Backache in pregnancy is often due to changes to your posture as the pregnancy hormone relaxin loosens your ligaments and the weight of the baby causes the back of your waist to arch more. Try to stand tall, with a slight bend in the knees to release the pressure on your lower back, and wear supportive clothes to help support the weight of your bump. Making little circles with the pelvis and rocking movements to tilt the tail bone under and back will help realign your pelvis and ease back ache.
If you’re still working at a desk, sitting on a birthing ball will help ease the pressure, and at the end of the day treat yourself to a warm bath. Regular pregnancy yoga is really beneficial for those who suffer from back pain, and some of the poses on all fours can really help. In this video Clare takes you through some yoga poses to try to help with this.

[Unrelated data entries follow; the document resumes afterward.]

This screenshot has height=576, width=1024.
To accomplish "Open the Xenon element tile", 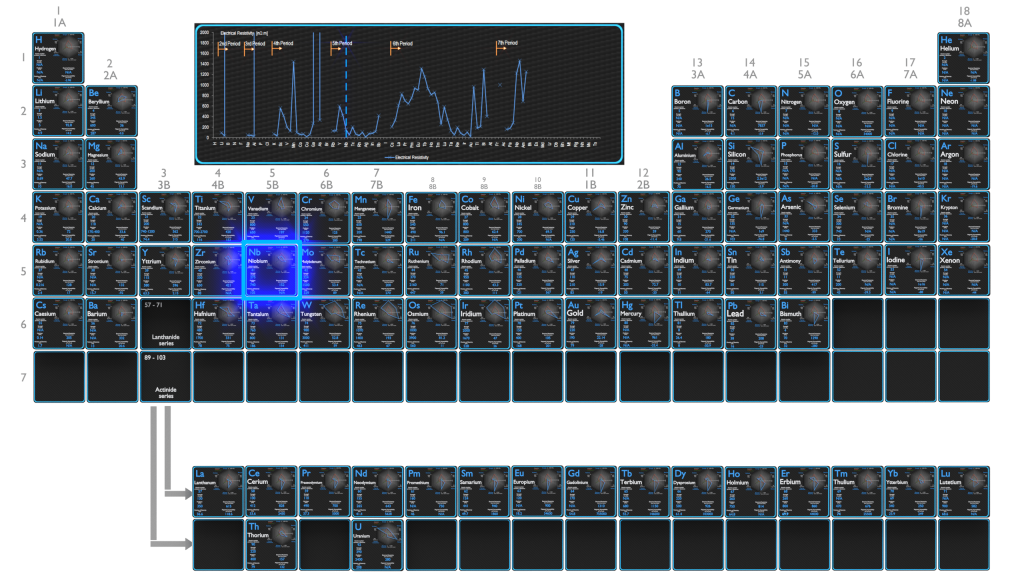I will pos(963,270).
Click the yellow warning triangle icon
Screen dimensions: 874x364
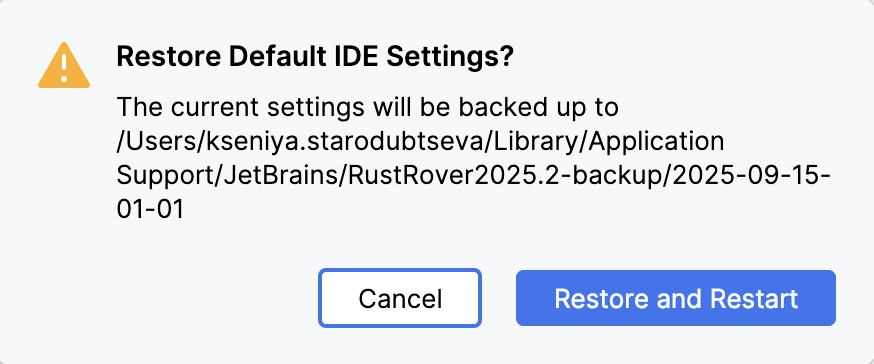pos(64,66)
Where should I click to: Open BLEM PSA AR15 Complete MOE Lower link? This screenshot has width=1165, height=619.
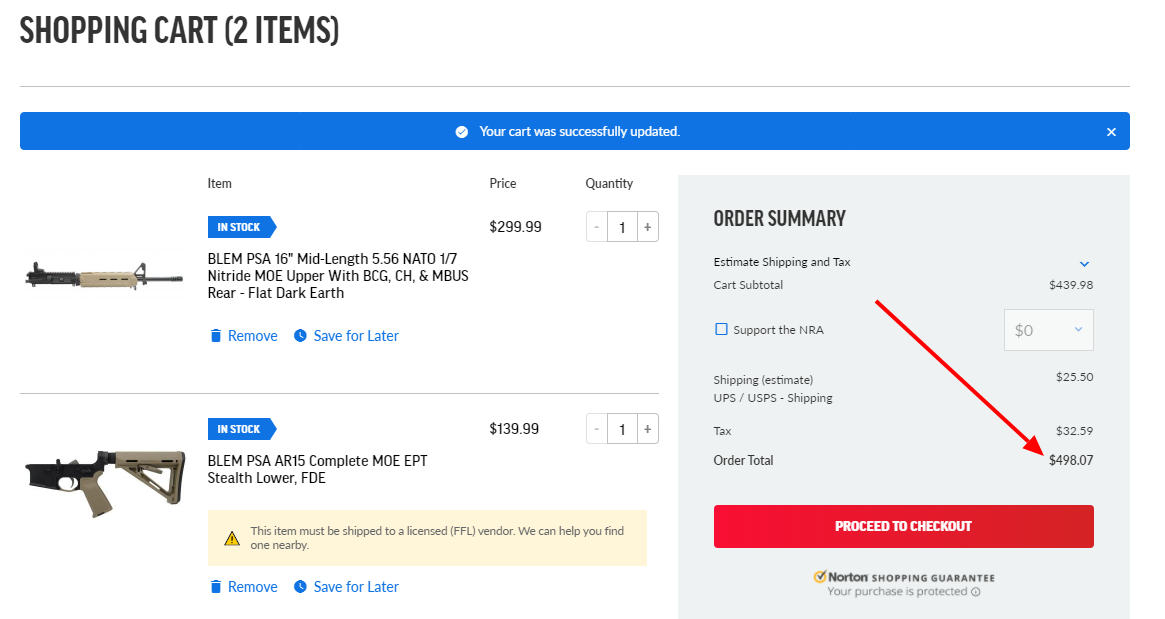point(317,469)
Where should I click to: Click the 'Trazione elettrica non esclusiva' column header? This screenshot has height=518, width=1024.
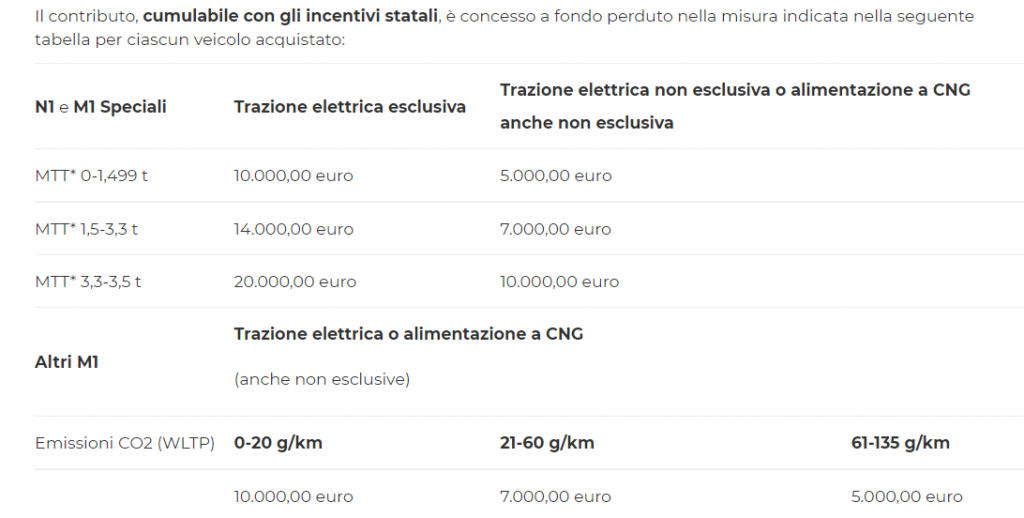click(x=735, y=90)
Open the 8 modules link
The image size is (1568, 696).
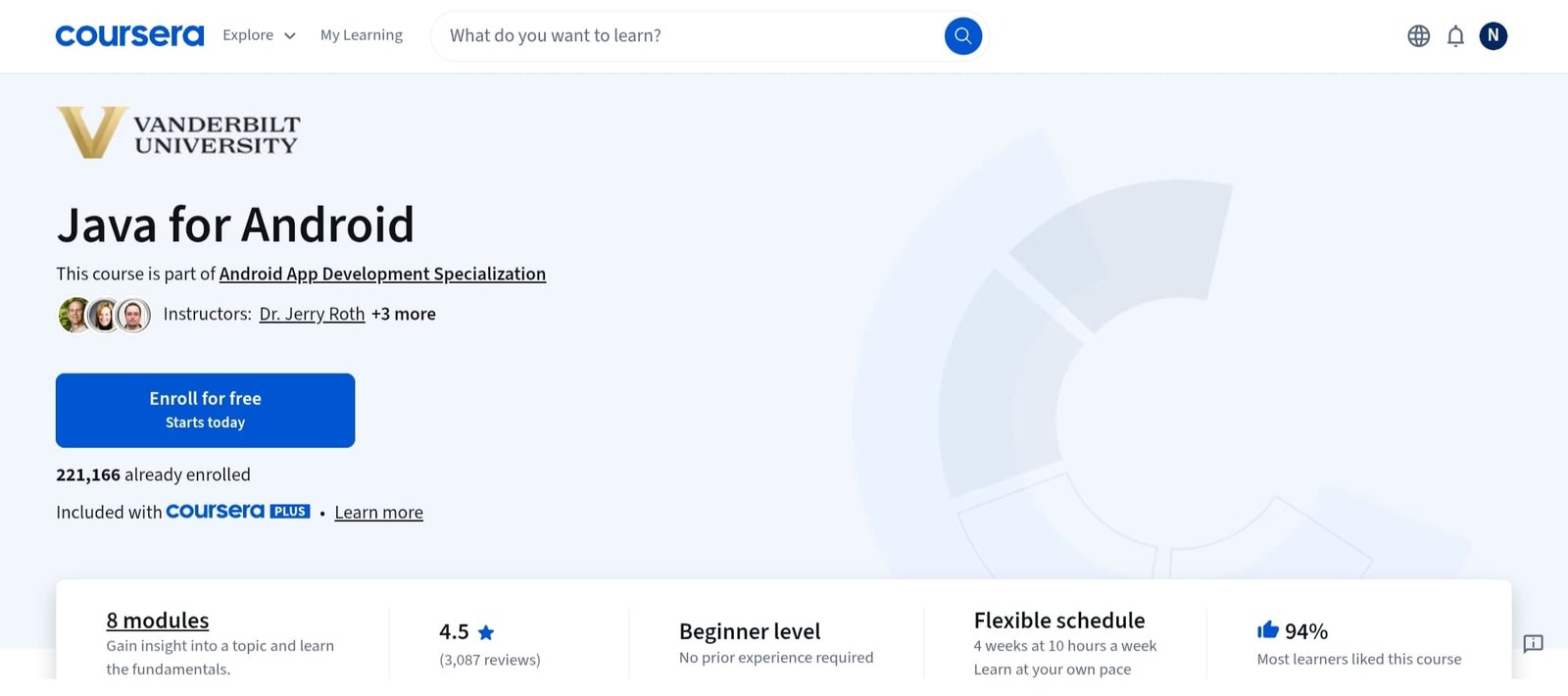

Making the time go to a yoga class, with the chance to prioritise your own needs is also hugely important. It’s a good way to learn techniques and tools to use at home to help you to relax, stretch out any aching limbs, get a more restful night’s sleep and generally promote a feeling of wellbeing.
LushTums is the UK’s leading expert in pregnancy and postnatal yoga and antenatal education; offering pregnancy yoga, birth preparation, postnatal yoga for mum and baby and women’s yoga classes across the UK. Check to see if they have a class near you. LushTums also offer teacher training, offering women the chance to create their own successful local LushTums franchise.
Find out more about training by clicking https://www.lushtums.co.uk/franchise-opportunity/
How can I exercise when I’m breastfeeding?
Midwife Jane Mason of the Natural Birthing Company shares her top tips about getting back into exercise when you’re breastfeeding.
If you’ve exercised during your pregnancy, the chances are you’ll be looking forward to getting back to exercise after your baby is born….but very likely your breasts will be front and foremost in your concerns about hitting the gym.
Jane says, ‘In the early days of breastfeeding your breasts may well feel huge with a mind of their own when it comes to leaking. Very likely you’re also encountering sore nipples or engorgement as well, but don’t panic! As your baby becomes established at breastfeeding and you start to develop a feeding routine, your breasts should start to feel more comfortable.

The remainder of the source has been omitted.